For a protagonist’s name, Mr Shifty leaves a lot to be desired. It sounds like the nickname your parents would give to that one creepy guy in the neighbourhood that you should stay away from. “He’s called Mr Shifty for a reason kids, keep your distance”. At least this Mr Shifty earns his name by being able to teleport. Handy when you’re trying to infiltrate someone’s evil skyscraper.
Mr Shifty was described by the development team as Hotline Miami meets Nightcrawler, and it’s a more accurate comparison than we ever could hope to create. Essentially, you work your way through rooms of bad guy armed with two fists, whatever melee weapons you can find and the ability to teleport.
It’s a brilliant mechanic that allows you to get the drop on enemies in other rooms and dash away before you’re cornered. Other enemies must play by the laws of the level geometry whilst you galivant around knocking seven shades of crap out of evil henchmen. Despite the fact that you die in one hit, being able to teleport instantly makes you feel like the deadliest guy in the room.
Throughout the game’s 18 stages, you’re constantly being presented with new challenges, whether that be in the form of new enemy types or different traps. The variety of enemy types encourages you to be more strategic when tackling a new room. Do you defeat the RPG guys first and mop up the rest or do you try and goad them into blowing up their comrades? Of course, you could also just play fast and loose and see what happens. Both methods can lead to fantastic results.
The traps, however, are where the game falters somewhat. There’s your usual laser traps which are fine and expected, but the second act introduces a trap which nullifies your abilities in that room. The whole mechanic that makes the game special and rewarding to play is taken away from you sporadically until the end of the game.
Those sections are uniquely frustrating, as the game just becomes Hotline Miami; no Nightcrawler in sight. With no teleport to fall back on, you’re forced to slow things down, waiting for the right moment to strike.

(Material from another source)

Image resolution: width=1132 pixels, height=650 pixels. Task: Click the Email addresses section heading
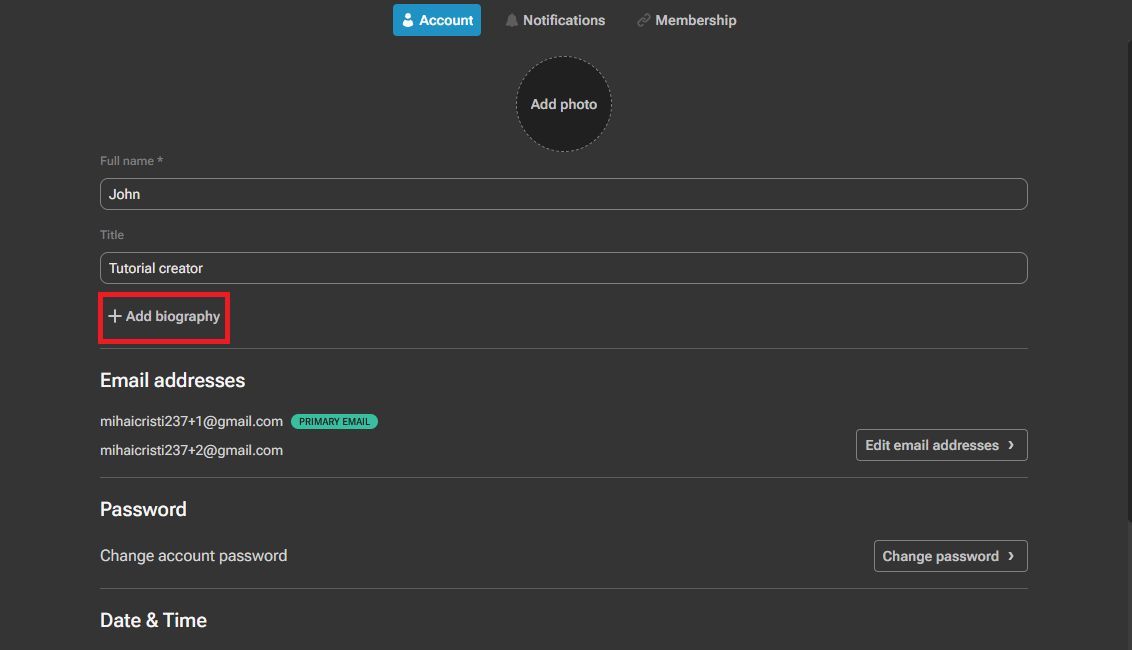click(172, 380)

It’s diametrically opposed to what the rest of the game is about, as you’re required to play by the enemy’s rules instead of your own.

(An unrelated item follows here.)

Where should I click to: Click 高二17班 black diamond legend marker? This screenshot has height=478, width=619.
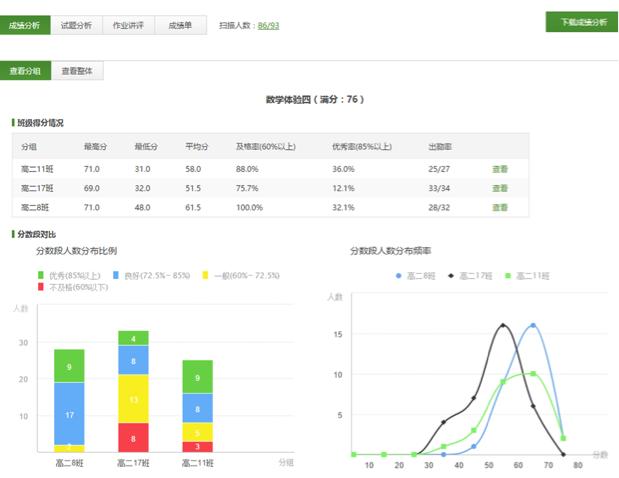pos(450,274)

It’s not a dealbreaking problem, just one that can lead to some really dull moments. The real dealbreaker is the litany of framerate issues we encountered during our review. We’re not currently sure if this is unique to us, to the Xbox One or if it’s universal, but the issues were there. When the game gets hectic, which is all the time during the third act, the framerate is reduced to a snail’s pace, ruining the flow of the game and sometimes even leading to an unfair death.

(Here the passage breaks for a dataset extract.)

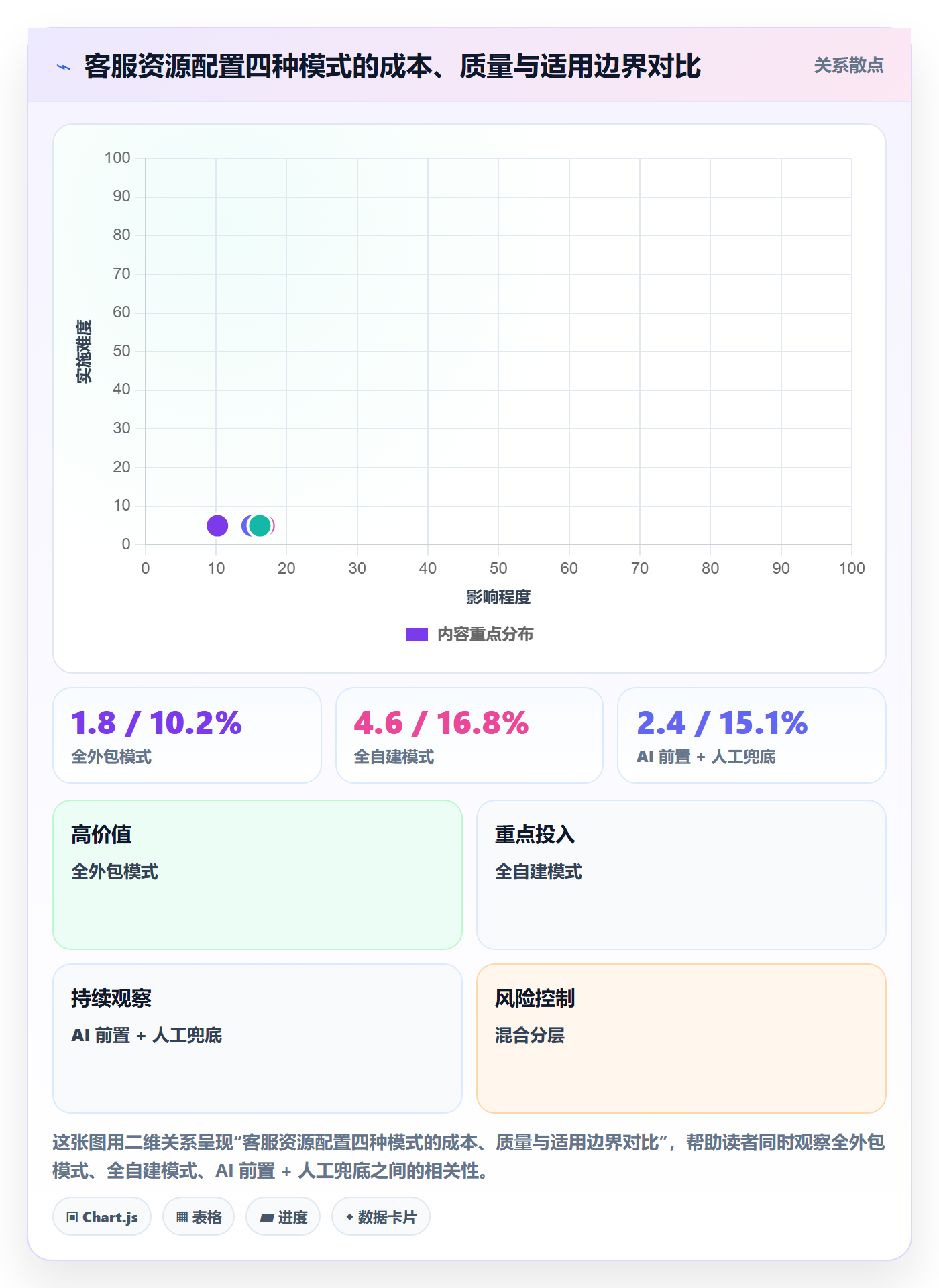Click the Chart.js tag icon

click(72, 1217)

It comepletely spoils the experience of an otherwise exciting and enjoyable top-down “Nightcrawler-’em-up”. If Team Shifty can issue a patch for those framerate issues, Mr Shifty would be a hard game not to recommend. Until then though, you might be better off waiting.
- Overall - 6/106/10
Mr Shifty starts out with all the potential in the world and would have delivered if it wasn’t hamstrung by technical hindrances. Enjoyable, but needs to be patched.